Date: Thu, 16 Jun 2011 14:19:23 +0200

Sorry Wolfgang, I think I missed your point in the previous mail.

Now I think your point was that preferring unshared variables (if

there are infinitely many) may result in never guessing shared

variables and, hence, divergence.

Let's try your example step by step.

leftPath t =:= [1,2,3] & tree t where t free

Here we need to guess t. The binding t=Empty leads to a failure

immediately, so let's bind t to Node l1 x1 r1

leftPath (Node l1 x1 r1) =:= [1,2,3] & tree (Node l1 x1 r1) where

l1,x1,r1 free

Now both constraints can proceed deterministically, so let's

(arbitrarily) take the left one:

(x1 : leftPath l1) =:= [1,2,3] & tree (Node l1 x1 r1) where ... free

The left constraint can proceed further and binds x1 to 1.

leftPath l1 =:= [2,3] & tree (Node l1 x1 r1)

Now only the right branch can proceed deterministically:

leftPath l1 =:= [2,3] & tree l1 & tree r1

As l1 is shared, the heuristics would prefer to bin r1 in the third

constraint.
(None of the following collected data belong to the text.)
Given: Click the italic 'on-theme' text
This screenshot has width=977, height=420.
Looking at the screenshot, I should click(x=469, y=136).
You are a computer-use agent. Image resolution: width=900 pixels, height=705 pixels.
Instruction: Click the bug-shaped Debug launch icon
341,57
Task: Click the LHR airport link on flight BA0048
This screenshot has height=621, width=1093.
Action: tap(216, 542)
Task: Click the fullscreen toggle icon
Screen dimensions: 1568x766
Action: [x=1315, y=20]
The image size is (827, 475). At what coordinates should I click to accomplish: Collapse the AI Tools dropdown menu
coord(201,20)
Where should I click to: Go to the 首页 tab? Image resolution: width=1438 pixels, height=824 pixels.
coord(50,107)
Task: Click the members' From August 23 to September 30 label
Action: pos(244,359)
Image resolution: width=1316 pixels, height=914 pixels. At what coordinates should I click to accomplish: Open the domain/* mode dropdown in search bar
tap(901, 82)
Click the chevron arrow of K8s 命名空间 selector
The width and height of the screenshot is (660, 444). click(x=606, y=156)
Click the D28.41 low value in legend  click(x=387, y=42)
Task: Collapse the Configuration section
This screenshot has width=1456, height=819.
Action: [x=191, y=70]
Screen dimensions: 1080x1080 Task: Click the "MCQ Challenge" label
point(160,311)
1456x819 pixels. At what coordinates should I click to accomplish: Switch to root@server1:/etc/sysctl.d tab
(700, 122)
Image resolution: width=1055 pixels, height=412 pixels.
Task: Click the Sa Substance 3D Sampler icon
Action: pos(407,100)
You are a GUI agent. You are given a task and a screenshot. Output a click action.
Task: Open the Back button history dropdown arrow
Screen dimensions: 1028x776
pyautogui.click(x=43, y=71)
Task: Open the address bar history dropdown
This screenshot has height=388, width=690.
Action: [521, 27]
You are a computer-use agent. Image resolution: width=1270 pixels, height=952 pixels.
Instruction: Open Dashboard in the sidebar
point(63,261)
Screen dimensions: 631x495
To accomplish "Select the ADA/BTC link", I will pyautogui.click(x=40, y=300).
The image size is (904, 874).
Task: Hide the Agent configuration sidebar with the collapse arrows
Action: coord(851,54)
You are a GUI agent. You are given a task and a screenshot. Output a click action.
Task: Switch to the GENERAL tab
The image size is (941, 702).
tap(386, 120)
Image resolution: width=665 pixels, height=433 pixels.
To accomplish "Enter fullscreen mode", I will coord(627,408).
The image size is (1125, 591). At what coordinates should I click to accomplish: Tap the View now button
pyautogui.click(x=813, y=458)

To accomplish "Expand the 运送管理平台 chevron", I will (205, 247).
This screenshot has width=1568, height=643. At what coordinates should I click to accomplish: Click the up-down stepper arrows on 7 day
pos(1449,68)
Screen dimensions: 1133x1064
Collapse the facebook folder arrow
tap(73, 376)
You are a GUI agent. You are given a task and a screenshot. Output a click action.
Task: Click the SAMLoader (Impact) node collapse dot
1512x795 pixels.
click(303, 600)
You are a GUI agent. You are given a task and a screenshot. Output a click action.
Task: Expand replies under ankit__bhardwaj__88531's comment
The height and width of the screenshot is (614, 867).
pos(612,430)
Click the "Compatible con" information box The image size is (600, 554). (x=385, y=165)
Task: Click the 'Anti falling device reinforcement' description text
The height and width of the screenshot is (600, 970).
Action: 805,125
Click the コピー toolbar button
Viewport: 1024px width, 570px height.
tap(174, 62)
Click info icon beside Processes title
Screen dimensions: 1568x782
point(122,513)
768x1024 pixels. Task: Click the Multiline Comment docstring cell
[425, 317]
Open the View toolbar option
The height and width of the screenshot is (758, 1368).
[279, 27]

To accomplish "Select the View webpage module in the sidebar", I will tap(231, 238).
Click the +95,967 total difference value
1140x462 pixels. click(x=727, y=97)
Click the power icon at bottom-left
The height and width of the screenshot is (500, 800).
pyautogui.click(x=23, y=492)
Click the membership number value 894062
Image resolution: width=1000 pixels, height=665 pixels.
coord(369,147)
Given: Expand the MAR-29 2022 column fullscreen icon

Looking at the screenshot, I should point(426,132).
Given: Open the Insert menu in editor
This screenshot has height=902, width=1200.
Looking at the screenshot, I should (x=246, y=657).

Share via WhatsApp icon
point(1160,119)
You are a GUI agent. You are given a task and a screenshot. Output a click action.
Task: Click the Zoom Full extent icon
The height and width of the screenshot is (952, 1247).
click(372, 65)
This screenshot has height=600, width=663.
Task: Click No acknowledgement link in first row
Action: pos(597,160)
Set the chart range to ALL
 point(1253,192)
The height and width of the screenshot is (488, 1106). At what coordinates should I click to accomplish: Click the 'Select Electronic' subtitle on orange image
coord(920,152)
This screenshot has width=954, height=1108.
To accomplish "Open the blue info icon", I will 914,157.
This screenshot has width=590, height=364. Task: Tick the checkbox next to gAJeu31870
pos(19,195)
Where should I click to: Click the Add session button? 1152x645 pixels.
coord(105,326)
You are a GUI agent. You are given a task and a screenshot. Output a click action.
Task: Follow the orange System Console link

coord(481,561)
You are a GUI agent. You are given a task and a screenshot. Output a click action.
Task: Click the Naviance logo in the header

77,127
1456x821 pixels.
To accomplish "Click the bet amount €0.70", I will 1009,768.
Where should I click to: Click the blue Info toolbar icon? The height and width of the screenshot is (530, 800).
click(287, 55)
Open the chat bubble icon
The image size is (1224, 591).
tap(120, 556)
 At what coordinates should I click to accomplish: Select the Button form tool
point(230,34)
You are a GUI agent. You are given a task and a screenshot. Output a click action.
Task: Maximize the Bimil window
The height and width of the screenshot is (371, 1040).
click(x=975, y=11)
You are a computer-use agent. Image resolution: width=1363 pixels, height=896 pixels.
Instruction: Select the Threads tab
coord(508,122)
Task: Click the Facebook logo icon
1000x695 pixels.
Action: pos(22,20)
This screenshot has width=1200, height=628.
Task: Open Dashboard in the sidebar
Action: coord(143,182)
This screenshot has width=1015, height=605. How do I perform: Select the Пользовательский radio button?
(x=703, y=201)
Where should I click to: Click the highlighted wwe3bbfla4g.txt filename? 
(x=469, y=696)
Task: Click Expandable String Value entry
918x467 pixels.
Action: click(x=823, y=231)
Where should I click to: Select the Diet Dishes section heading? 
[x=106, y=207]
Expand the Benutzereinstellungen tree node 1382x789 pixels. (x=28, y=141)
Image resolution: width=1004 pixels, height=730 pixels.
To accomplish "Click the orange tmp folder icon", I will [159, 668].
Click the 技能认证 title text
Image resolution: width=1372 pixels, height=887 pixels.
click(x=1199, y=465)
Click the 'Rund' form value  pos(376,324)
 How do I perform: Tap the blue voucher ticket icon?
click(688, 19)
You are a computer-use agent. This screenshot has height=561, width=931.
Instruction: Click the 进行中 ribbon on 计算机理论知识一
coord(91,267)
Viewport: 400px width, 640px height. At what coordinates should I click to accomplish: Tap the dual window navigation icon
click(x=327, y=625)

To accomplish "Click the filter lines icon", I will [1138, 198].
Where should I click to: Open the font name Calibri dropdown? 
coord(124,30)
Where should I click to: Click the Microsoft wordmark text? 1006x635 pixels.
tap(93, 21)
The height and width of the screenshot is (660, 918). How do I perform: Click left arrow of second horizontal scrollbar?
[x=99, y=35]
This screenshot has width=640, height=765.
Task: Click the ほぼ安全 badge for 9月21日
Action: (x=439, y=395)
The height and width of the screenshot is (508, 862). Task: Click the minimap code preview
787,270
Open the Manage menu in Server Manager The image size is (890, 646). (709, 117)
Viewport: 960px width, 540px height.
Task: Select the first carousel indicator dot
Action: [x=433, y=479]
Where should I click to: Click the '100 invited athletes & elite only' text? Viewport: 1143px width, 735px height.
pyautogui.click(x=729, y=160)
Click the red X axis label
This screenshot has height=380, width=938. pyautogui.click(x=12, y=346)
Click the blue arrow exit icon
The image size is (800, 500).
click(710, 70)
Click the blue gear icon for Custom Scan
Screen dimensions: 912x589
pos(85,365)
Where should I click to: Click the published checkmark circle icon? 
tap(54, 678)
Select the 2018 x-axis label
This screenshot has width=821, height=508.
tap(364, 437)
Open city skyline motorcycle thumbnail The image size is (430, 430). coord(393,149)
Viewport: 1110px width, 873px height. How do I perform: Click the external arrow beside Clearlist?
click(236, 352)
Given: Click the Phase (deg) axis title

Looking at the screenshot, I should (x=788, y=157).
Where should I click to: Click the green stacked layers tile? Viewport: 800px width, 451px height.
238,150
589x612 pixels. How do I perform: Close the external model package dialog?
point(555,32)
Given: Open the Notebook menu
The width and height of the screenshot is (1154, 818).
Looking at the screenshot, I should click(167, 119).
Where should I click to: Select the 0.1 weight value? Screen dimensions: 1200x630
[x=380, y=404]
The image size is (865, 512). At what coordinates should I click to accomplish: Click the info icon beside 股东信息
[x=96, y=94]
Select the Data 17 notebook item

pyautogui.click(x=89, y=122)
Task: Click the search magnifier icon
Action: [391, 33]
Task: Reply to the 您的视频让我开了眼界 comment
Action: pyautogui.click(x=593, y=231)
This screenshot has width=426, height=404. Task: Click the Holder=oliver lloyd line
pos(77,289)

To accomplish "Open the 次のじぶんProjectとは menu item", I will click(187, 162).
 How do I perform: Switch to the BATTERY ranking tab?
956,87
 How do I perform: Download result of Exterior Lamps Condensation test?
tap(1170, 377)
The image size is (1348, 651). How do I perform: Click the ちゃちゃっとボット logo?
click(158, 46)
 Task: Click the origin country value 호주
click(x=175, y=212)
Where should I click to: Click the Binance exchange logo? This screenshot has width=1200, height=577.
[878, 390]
Let's first try r1=Empty.

leftPath l1 =:= [2,3] & tree l1 & tree Empty

Now the third constraint succeeds and l1 is guessed because there is

no unshared variable left. l1=Empty fails immediately, so let's use a

node.

left (Node l2 x2 r2) =:= [2,3] & tree (Node l2 x2 r2)

This step is very similar to the second step. Eventually, the first solution

Node (Node (Node Empty 3 Empty) 2 Empty) 1 Empty

will be found using similar steps. Let's see what happens if we try

l1=Node l3 x3 r3 instead:

leftPath l1 =:= [2,3] & tree l1 & tree (Node l3 x3 r3)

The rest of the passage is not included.